The main objection to the use of "Window" (the strips of metallised paper) which proved to be the most important and effective of all the weapons used against enemy radar, continued to be the fear of its effect on our own defences. It was hoped that our own radar would be developed to the point where the strips

of paper would not cause any very serious interference, but even so, defensive radar might never be quite so effective after its introduction as before. When I continually pressed for the introduction of this weapon, other objections were also made. It appeared that we were short of suitable plant for the manufacture of the strips in quantity, and that it would be very difficult to get priority for the supply of aluminum needed.
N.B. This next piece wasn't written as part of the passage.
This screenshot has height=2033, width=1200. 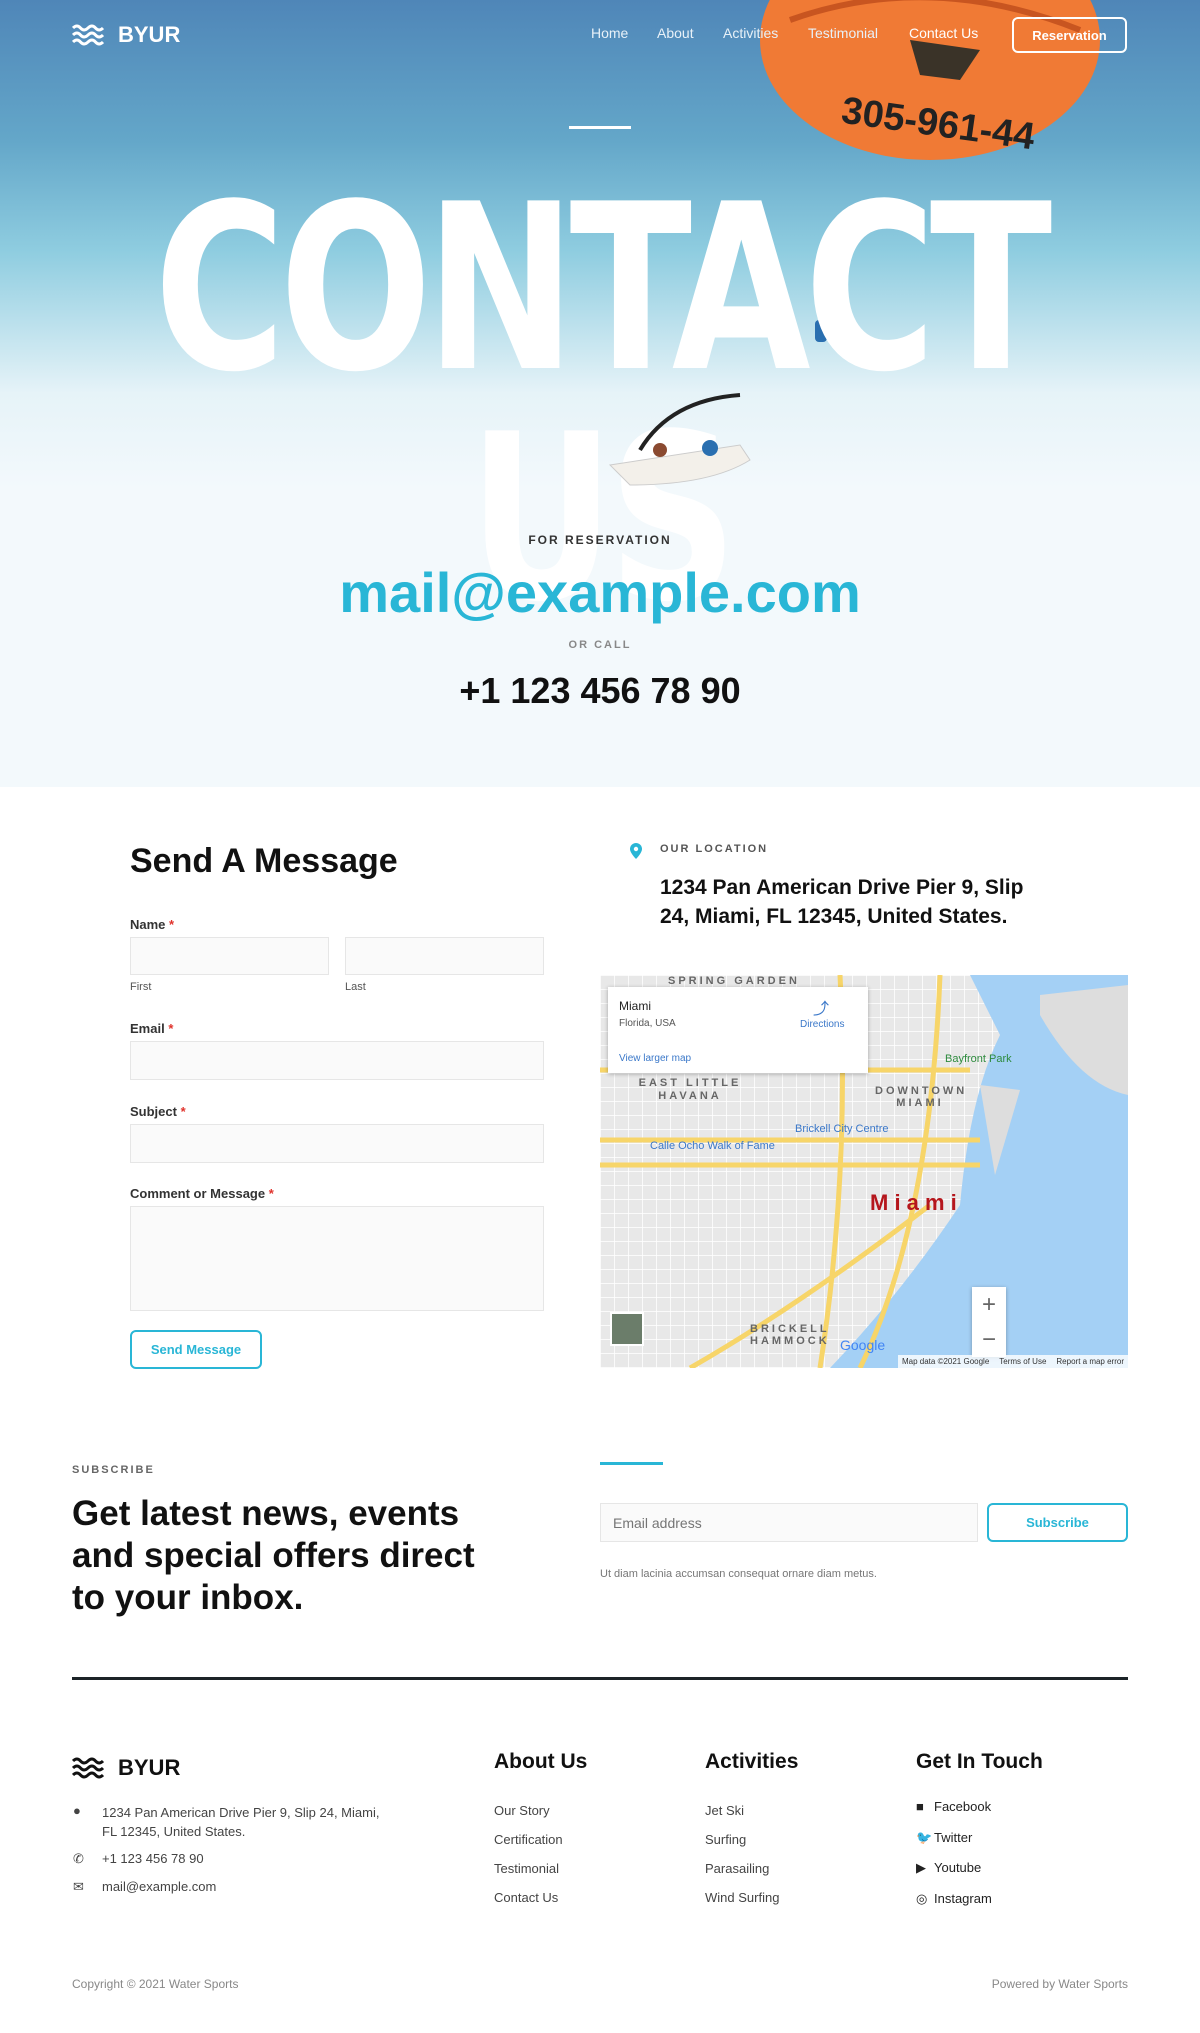 What do you see at coordinates (159, 1886) in the screenshot?
I see `footer-email: mail@example.com` at bounding box center [159, 1886].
There can be little doubt that if we had been able and allowed to use this weapon in the first months of 1943 we should have saved hundreds of aircraft and thousands of lives and would have much increased the accuracy of our bombing.
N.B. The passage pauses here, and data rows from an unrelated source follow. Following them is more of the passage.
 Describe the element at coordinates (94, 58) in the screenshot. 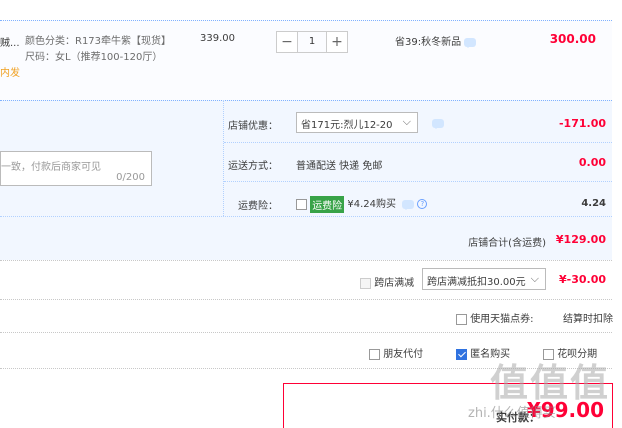

I see `item-size: 尺码：女L（推荐100-120厅）` at that location.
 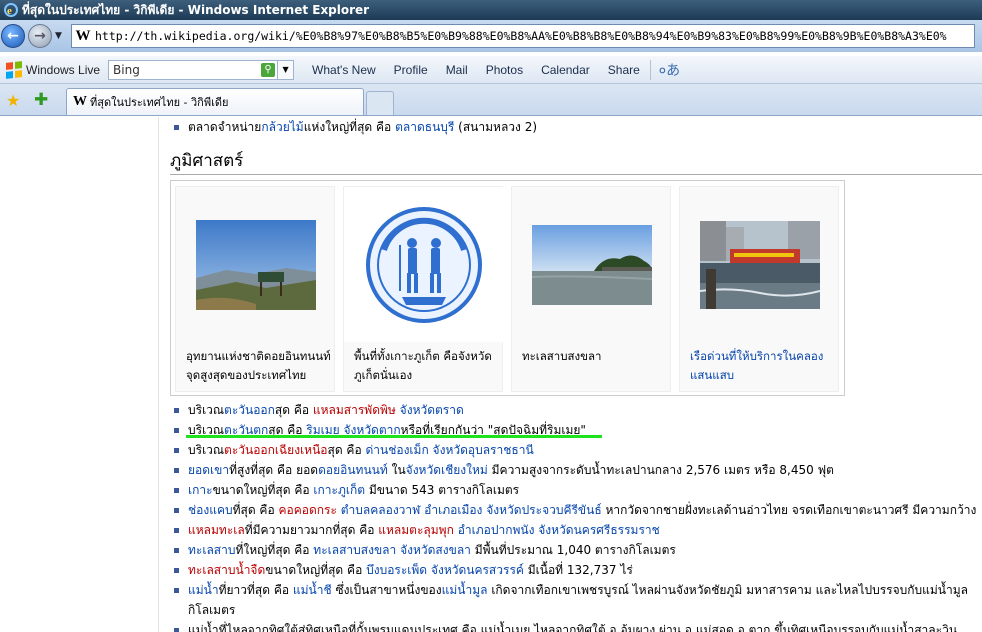 I want to click on link: ทะเลสาบ, so click(x=212, y=550).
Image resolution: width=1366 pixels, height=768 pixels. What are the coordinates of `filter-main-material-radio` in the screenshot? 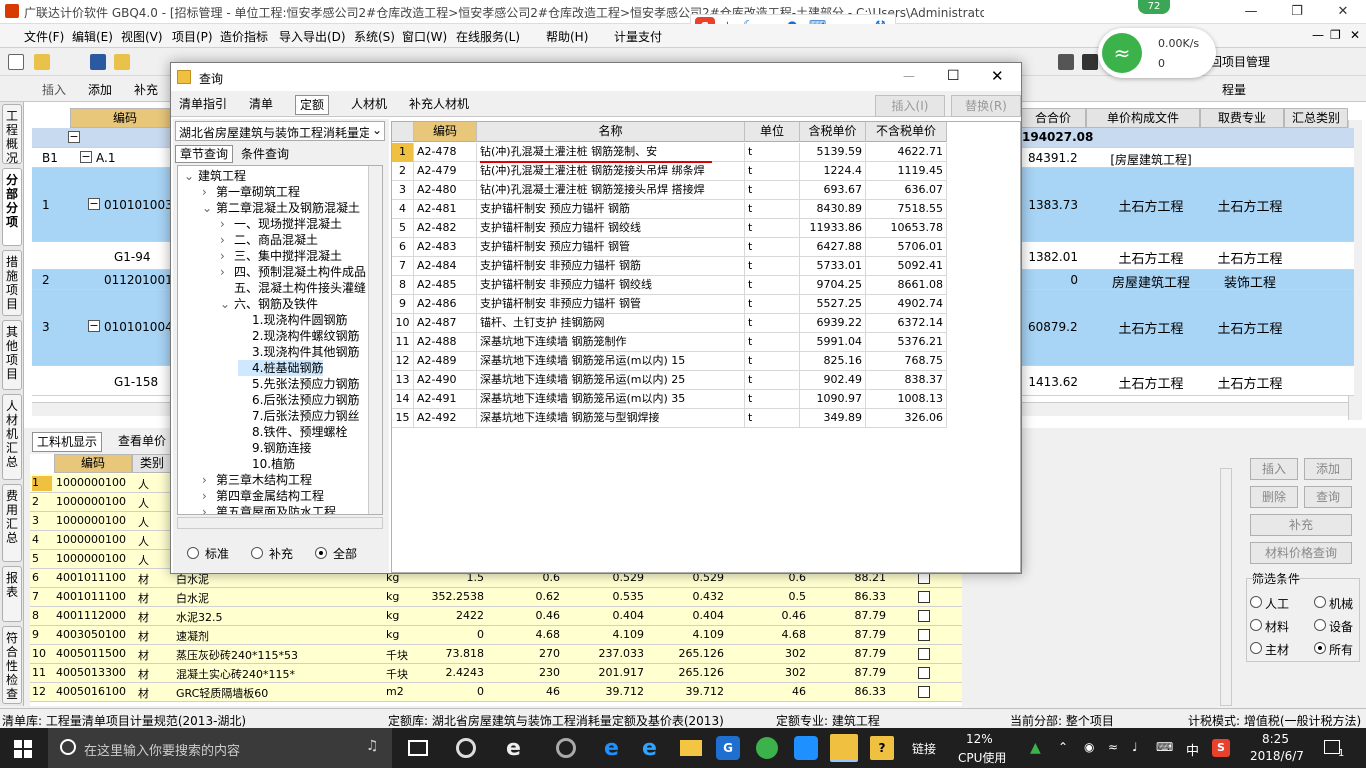 It's located at (1256, 648).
There was every reason to believe that if the authorities would only allow us to drop strips of metallised paper during our attacks we should hopelessly confuse the enemy's radar on which he relied for the control of his night fighters and the accuracy of his gunfire. Early in 1943 there had already been developed a suitable form of this weapon for jamming the enemy's ground control stations, radar-sighted guns, and airborne radar for interception. And we had already worked out the quantity of strips of paper that would be required, the rate at which it should be dropped, and the areas over which it should be released. It cannot be said that there was ever an occasion when we did not need to use this weapon, but we needed it as much as ever before at the end of July, 1943, and it was just at that time that the Air Ministry after I had urged the use of this weapon at repeated intervals for many months, decided that it was now possible to accept the risk of the enemy using the same weapon against our own defences. The strips of paper-they were given the code name "Window" - were dropped for the first time on the night of July 24th-25th. The target was Hamburg, beyond Oboe range.
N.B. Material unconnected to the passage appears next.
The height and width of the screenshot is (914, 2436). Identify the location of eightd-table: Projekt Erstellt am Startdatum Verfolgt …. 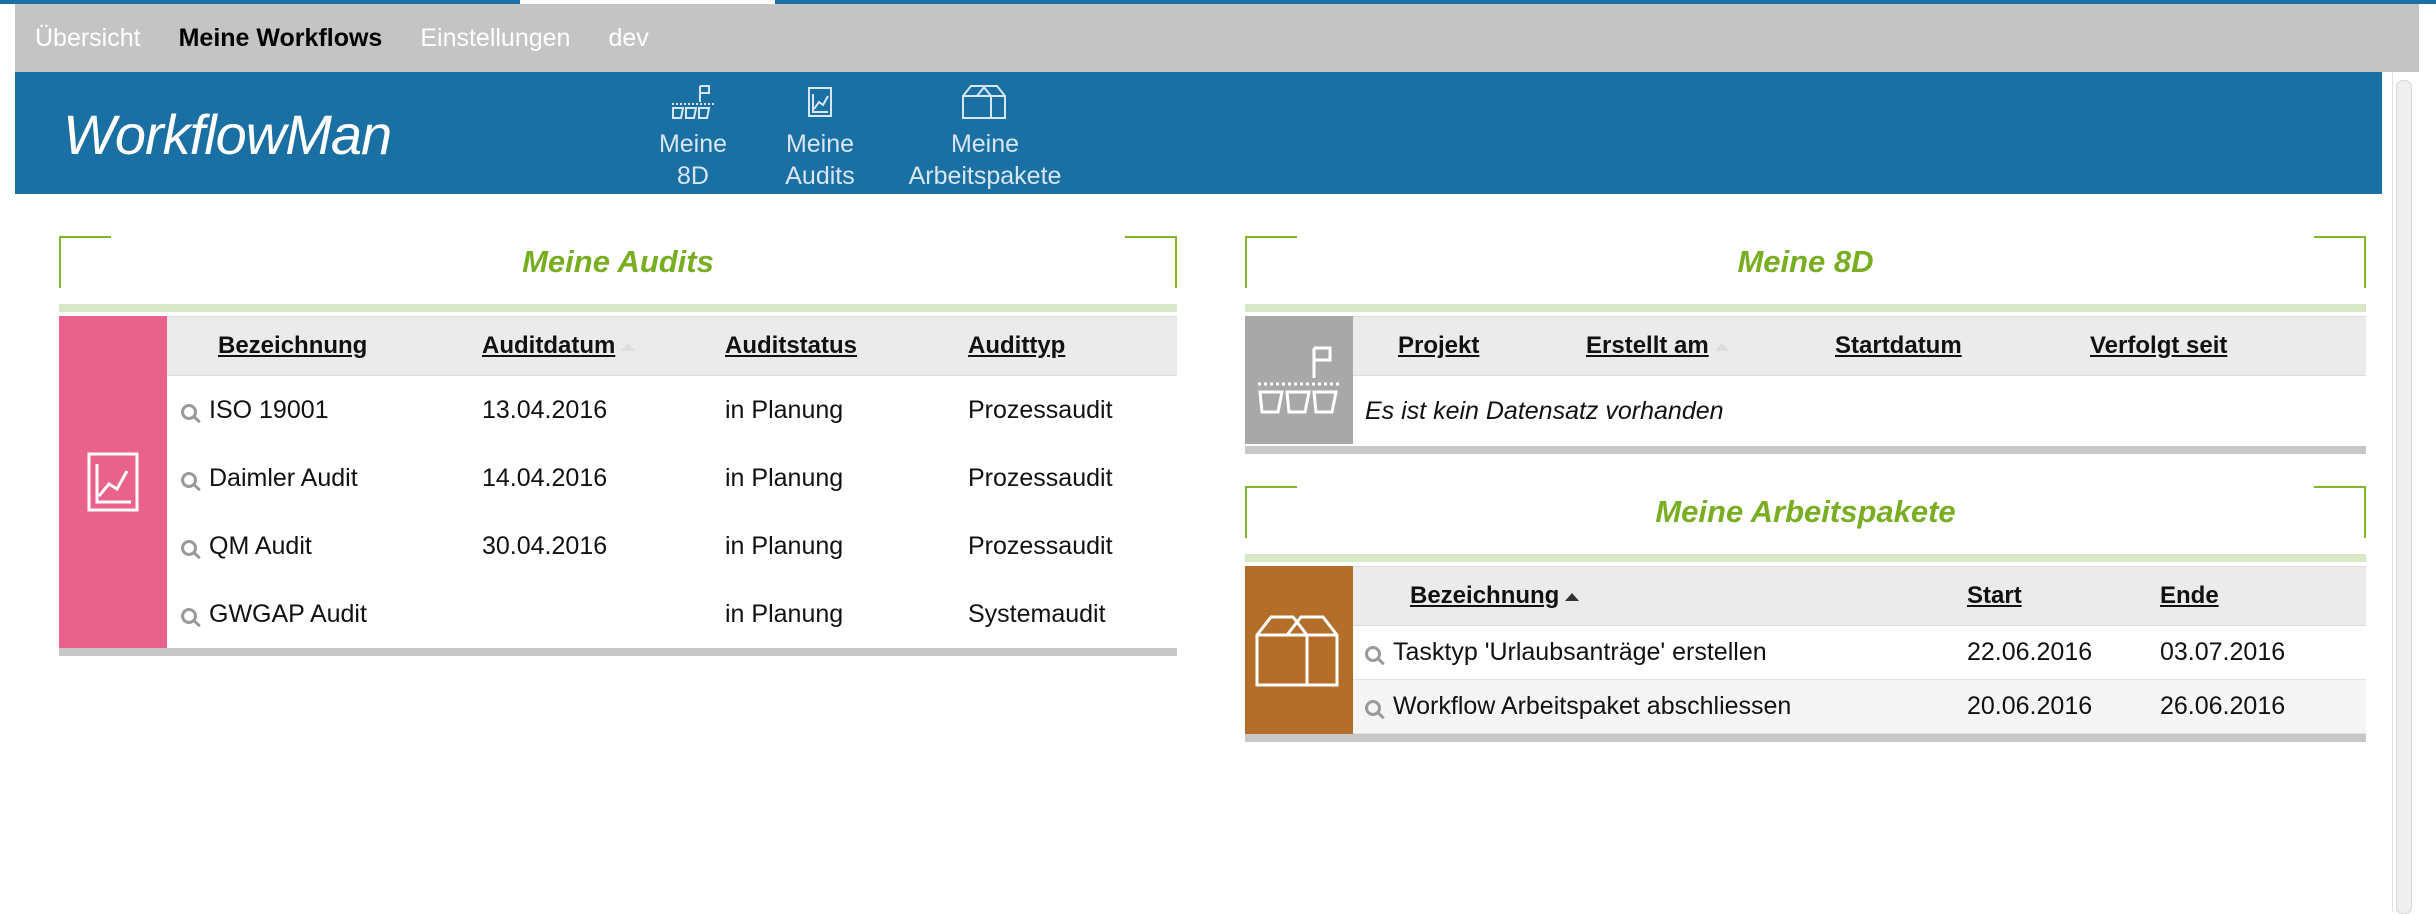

No air raid ever known before had been so terrible as that which Hamburg had endured; the second largest city in Germany, with a population of nearly 2,000,000, had been wiped out in three nights. And at the same time the whole system of air defence, carefully built up, at the expense of all the other battle fronts in which the Germans were fighting, over a period of years, had been thrown into utter confusion; the night fighters, it appeared, would in future be powerless to detect the bombers in the dark, and the guns and searchlights would be altogether inefficient. The first type of Window used by Bomber Command in the attacks on Hamburg was designed to confuse the enemy's Wurzburgs, used both for ground control of fighters and for gun laying, and we knew at once that it had been successful in this. But the enemy also knew what we discovered later, that Window seriously interfered with the night fighters' airborne radar as well.